Given task A ::
Duplicate the passage on network reliability below, everything from "In an ideal" down to "for specific problems.".

Document segment ::
------------------------------
Network components. Operating limitations or design flaws in supervisory control and data acquisition components, gateways, firewalls, routers, servers, or other critical nodes ­ especially those controlled by software ­ could constitute weaknesses that undermine overall network reliability. All components in the system should be examined from a reliability perspective for the applications in which they are used. Migration to common components and off-the-shelf equipment also potentially increases the likelihood of exploitable security weaknesses.

Signal protocols and transmission methods. Signals of interest can range from simple analog signals on dedicated circuits to complex digital protocols multiplexed onto high capacity data channels including fiber optic cable and satellite links. Signals may or may not be encrypted for transmission, and may be susceptible in varying degrees to monitoring, interception, interference, spoofing, or jamming. The design choices made have direct bearing on the network's vulnerability to physical and electronic disruption.

Human factors. People are at the heart of virtually all information networks, as system managers, operators, engineers, and technicians. The human interface ­ through controls, displays, alert and warning indications, and equipment layout ­ brings human judgment into the control loop. Operator carelessness, inattention, or procedural error are ever-present hazards. Well-intentioned workarounds of established procedures and system configurations can undermine reliability. The personal reliability of key people is critical to reliability of the network. A complete understanding of the human factors environment is vital to an overall assessment of system vulnerabilities.

Existing security environment. Reliability is heavily influenced by the existing network security environment. An understanding of the priorities and tradeoffs that led to the current configuration is necessary. There may be known vulnerabilities or methods of intrusion for which security measures have been designed. The security of password files, access to supervisory features, the integrity of access logs, and the ability of a system administrator to detect intrusions are all relevant factors. Security cannot be considered separately from analysis of the threat environment. Tools and techniques available to hostile intruders must be understood if they are to be effectively countered. Security provisions in particular are very dependent on implementation factors. For this reason, security discipline in all aspects of network operation should be assessed.

When compiled and combined with operational experience, the findings in these areas make up a comprehensive network reliability data base that can serve as the foundation of a sound system engineering process. Such compilations, however, should be carefully safeguarded to prevent access by those who would misuse such information to exploit system weaknesses.

Step 2: Establish a reliability engineering process

In an ideal world, an information network could be designed "right" from the start and it would then function "correctly". However, in the real world, networks evolve and change with time and technology, often growing more by accretion than by design. The demands of the marketplace also evolve. In this dynamic environment, a fixed design is not likely to be sustained in the long run. The "perfect" network unfortunately cannot exist ­ there is a constant need to engineer solutions for specific problems.
------------------------------
Task data ::
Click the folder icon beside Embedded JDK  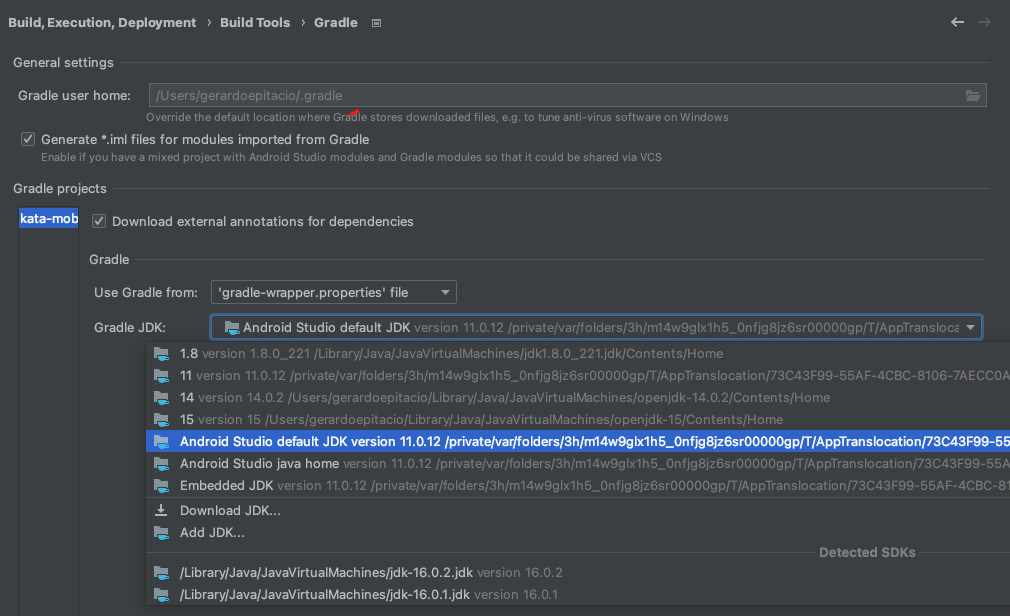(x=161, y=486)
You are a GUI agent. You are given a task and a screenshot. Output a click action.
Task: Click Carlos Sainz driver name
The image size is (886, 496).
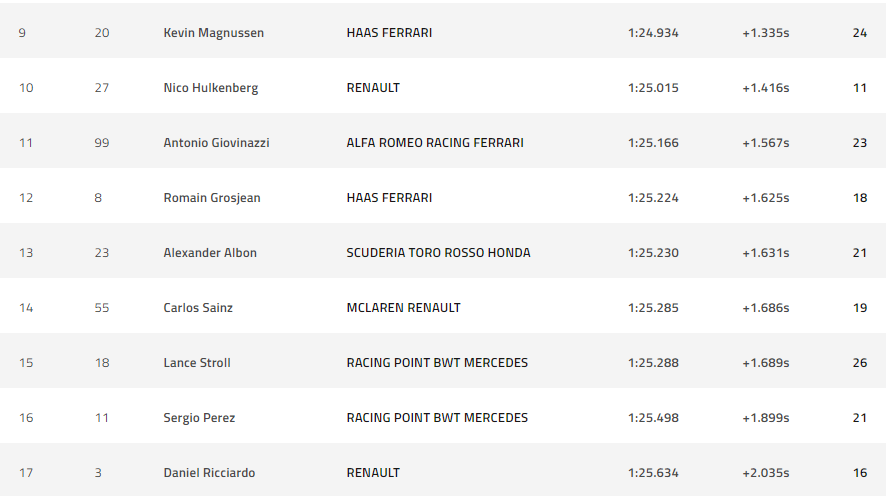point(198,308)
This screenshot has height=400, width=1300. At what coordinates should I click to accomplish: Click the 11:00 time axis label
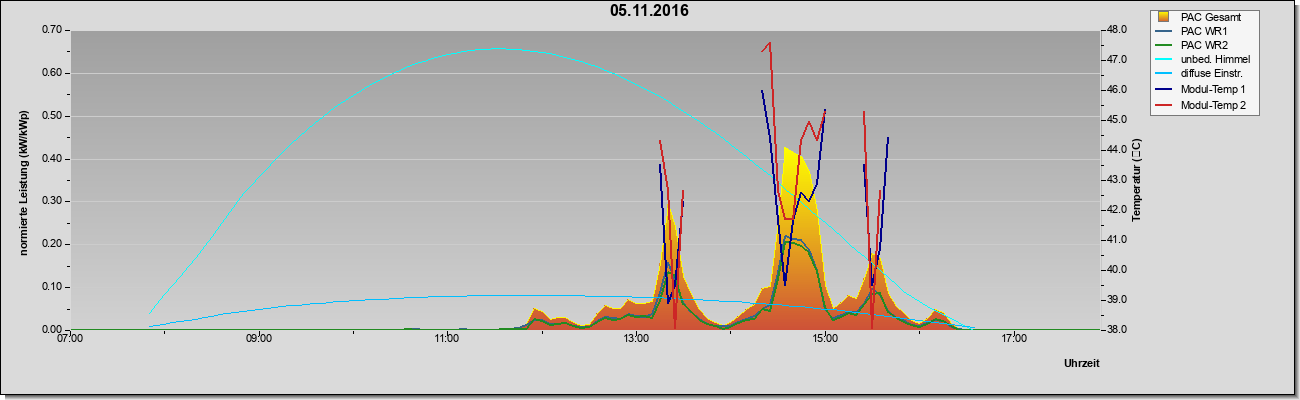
------------------------------
Given task B ::
Set down everything in the rows from the line that contains "You are a GUI" down to the end of the rows, including that first line. Leave the pictures out of your answer.

Exercise output A ::
In an ideal world, an information network could be designed "right" from the start and it would then function "correctly". However, in the real world, networks evolve and change with time and technology, often growing more by accretion than by design. The demands of the marketplace also evolve. In this dynamic environment, a fixed design is not likely to be sustained in the long run. The "perfect" network unfortunately cannot exist ­ there is a constant need to engineer solutions for specific problems.

Exercise output B ::
You are a GUI agent. You are given a task and a screenshot. Output a click action.
Task: Click Carlos Sainz driver name
The image size is (886, 496).
point(198,308)
This screenshot has height=400, width=1300. At what coordinates should I click to accomplish: Click the 11:00 time axis label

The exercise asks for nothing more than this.